- Activity -
The answer is to be an exact copy of the lines below running from the line with "You are a computer-use agent. The image size is (306, 165)." down to the line with "Task: Click the HTCC-AM01 module body", both ends included, and nothing more.

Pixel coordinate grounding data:
"""
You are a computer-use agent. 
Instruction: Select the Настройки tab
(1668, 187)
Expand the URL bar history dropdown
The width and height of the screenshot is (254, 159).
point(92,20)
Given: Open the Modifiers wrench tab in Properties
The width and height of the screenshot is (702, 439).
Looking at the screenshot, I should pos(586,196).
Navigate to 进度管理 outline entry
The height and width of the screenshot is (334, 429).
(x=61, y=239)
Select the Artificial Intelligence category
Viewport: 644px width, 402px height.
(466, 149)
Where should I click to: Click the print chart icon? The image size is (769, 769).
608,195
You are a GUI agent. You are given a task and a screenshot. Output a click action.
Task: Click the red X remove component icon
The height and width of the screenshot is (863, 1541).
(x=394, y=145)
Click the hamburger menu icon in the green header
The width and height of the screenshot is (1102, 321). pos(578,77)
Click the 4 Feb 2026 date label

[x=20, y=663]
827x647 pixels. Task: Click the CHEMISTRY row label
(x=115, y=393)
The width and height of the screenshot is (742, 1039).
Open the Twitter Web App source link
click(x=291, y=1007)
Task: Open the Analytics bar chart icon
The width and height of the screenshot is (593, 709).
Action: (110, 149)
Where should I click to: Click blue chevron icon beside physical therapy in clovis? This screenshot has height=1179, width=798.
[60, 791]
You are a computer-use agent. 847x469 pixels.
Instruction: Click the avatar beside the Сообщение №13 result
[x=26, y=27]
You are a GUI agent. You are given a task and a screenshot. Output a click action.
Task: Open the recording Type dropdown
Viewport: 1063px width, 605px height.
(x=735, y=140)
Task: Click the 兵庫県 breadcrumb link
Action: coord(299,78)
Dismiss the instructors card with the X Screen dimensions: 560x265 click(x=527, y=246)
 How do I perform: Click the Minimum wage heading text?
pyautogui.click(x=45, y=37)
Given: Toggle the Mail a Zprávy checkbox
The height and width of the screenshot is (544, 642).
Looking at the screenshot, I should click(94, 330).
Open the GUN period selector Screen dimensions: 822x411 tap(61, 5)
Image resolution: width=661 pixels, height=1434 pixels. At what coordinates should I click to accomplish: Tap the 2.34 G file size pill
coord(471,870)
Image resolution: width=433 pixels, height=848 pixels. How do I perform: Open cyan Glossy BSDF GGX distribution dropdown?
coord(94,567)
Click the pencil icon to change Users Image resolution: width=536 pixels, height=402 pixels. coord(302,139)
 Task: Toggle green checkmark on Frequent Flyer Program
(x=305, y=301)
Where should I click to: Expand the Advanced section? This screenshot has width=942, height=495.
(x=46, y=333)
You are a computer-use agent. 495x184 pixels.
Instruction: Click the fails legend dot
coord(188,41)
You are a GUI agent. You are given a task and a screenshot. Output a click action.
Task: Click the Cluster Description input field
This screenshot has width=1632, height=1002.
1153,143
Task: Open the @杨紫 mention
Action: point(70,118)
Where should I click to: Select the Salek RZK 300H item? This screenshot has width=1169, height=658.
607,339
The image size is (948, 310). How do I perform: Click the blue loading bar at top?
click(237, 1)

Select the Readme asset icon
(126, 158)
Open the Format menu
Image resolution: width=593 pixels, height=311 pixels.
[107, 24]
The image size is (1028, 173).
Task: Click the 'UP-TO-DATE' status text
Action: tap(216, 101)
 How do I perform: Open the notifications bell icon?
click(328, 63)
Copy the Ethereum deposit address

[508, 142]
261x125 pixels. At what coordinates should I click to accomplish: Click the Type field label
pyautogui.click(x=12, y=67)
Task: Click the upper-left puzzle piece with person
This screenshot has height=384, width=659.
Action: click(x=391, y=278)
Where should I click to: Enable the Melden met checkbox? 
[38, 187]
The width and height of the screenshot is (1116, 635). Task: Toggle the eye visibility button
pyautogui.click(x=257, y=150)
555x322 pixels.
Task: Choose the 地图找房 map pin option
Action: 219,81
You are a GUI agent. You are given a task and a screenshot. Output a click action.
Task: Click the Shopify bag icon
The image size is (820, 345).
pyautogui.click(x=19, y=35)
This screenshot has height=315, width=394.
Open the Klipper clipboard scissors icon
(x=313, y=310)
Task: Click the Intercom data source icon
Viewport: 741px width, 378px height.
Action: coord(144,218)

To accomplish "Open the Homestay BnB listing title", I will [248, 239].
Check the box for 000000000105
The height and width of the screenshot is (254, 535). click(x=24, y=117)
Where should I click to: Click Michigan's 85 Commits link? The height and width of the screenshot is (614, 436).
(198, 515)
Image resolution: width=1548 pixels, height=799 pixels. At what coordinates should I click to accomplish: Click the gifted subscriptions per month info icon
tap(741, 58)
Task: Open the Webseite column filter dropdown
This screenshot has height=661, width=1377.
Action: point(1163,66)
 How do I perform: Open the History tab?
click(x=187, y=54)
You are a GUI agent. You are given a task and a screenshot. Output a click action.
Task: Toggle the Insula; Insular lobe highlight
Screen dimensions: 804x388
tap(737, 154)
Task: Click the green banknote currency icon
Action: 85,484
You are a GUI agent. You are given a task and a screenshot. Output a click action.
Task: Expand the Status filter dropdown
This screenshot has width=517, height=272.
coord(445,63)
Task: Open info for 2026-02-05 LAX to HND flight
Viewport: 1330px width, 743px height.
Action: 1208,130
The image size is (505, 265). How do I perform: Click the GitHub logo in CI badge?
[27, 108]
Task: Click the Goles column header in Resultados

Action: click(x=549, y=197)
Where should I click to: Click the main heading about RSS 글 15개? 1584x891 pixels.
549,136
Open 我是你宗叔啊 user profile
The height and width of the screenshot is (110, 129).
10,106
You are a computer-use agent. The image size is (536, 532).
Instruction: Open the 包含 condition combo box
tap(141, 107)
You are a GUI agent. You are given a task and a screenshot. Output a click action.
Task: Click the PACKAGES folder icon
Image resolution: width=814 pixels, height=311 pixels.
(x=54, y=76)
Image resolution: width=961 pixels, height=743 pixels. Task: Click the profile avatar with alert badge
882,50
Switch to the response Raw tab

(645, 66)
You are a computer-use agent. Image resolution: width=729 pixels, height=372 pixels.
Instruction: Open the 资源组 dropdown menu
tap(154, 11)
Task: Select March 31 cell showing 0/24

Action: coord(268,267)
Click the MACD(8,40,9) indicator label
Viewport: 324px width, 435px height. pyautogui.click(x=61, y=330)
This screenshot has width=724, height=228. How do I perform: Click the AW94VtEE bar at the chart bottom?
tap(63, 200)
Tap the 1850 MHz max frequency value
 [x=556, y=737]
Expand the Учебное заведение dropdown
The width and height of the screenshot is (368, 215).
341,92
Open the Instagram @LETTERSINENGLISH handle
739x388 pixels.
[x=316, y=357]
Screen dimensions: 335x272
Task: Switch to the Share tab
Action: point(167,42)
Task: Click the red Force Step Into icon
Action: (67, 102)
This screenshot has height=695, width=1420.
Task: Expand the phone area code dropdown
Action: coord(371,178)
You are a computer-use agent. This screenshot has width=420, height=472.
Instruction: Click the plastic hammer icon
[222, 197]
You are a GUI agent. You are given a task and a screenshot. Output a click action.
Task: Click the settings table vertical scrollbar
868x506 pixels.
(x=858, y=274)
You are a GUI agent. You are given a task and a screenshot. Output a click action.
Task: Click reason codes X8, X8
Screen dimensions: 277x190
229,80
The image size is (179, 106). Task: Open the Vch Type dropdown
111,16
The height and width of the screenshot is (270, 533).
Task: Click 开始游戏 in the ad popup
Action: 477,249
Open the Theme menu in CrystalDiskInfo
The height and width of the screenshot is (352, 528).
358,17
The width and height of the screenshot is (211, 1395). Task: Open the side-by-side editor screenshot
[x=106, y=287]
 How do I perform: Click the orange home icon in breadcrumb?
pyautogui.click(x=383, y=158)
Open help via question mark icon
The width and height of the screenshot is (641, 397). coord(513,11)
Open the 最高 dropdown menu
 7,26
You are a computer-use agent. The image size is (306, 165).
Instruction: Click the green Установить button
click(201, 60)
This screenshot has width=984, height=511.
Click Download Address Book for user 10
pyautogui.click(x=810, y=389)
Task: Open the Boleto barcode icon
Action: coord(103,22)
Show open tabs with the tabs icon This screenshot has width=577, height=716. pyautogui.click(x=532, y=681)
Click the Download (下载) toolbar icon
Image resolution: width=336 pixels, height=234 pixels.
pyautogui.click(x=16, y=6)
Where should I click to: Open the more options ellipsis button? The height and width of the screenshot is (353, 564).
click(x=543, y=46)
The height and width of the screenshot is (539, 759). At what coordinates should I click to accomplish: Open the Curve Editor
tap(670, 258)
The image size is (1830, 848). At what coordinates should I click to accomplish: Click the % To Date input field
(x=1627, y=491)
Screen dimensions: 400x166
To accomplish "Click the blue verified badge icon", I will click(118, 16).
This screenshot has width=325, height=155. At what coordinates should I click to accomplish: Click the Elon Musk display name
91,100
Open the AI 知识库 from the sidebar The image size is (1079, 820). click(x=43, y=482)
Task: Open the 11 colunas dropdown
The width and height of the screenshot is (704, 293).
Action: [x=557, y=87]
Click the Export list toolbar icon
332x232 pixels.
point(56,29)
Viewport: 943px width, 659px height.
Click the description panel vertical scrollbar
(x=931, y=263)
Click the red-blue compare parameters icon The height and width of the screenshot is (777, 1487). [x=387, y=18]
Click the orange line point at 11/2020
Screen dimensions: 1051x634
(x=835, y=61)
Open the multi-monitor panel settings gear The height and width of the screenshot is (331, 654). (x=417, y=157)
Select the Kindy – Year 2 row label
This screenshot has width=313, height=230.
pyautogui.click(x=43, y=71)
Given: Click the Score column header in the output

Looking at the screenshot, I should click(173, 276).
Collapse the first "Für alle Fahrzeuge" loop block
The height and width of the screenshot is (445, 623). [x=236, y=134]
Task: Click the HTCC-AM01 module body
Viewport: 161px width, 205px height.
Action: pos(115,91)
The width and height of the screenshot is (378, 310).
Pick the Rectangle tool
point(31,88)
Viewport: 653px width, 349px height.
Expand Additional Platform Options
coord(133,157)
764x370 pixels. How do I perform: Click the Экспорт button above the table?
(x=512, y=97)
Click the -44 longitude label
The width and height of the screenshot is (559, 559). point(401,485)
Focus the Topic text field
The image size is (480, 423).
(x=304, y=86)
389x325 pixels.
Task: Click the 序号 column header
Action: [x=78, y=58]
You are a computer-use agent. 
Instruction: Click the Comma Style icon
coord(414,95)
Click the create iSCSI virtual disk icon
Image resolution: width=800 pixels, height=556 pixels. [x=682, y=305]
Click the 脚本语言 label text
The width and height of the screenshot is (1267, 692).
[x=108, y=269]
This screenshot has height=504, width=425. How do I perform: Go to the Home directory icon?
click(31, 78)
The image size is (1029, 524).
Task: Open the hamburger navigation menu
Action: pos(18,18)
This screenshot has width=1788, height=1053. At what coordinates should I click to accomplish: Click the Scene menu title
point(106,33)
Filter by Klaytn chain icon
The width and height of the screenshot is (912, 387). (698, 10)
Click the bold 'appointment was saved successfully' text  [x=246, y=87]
"""
- Completed task -
You are a computer-use agent. The image size is (306, 165).
Instruction: Click the green Установить button
click(201, 60)
This screenshot has width=984, height=511.
Click Download Address Book for user 10
pyautogui.click(x=810, y=389)
Task: Open the Boleto barcode icon
Action: coord(103,22)
Show open tabs with the tabs icon This screenshot has width=577, height=716. pyautogui.click(x=532, y=681)
Click the Download (下载) toolbar icon
Image resolution: width=336 pixels, height=234 pixels.
pyautogui.click(x=16, y=6)
Where should I click to: Open the more options ellipsis button? The height and width of the screenshot is (353, 564).
click(x=543, y=46)
The height and width of the screenshot is (539, 759). At what coordinates should I click to accomplish: Open the Curve Editor
tap(670, 258)
The image size is (1830, 848). At what coordinates should I click to accomplish: Click the % To Date input field
(x=1627, y=491)
Screen dimensions: 400x166
To accomplish "Click the blue verified badge icon", I will click(118, 16).
This screenshot has width=325, height=155. At what coordinates should I click to accomplish: Click the Elon Musk display name
91,100
Open the AI 知识库 from the sidebar The image size is (1079, 820). click(x=43, y=482)
Task: Open the 11 colunas dropdown
The width and height of the screenshot is (704, 293).
Action: [x=557, y=87]
Click the Export list toolbar icon
332x232 pixels.
point(56,29)
Viewport: 943px width, 659px height.
Click the description panel vertical scrollbar
(x=931, y=263)
Click the red-blue compare parameters icon The height and width of the screenshot is (777, 1487). [x=387, y=18]
Click the orange line point at 11/2020
Screen dimensions: 1051x634
(x=835, y=61)
Open the multi-monitor panel settings gear The height and width of the screenshot is (331, 654). (x=417, y=157)
Select the Kindy – Year 2 row label
This screenshot has width=313, height=230.
pyautogui.click(x=43, y=71)
Given: Click the Score column header in the output

Looking at the screenshot, I should click(173, 276).
Collapse the first "Für alle Fahrzeuge" loop block
The height and width of the screenshot is (445, 623). [x=236, y=134]
Task: Click the HTCC-AM01 module body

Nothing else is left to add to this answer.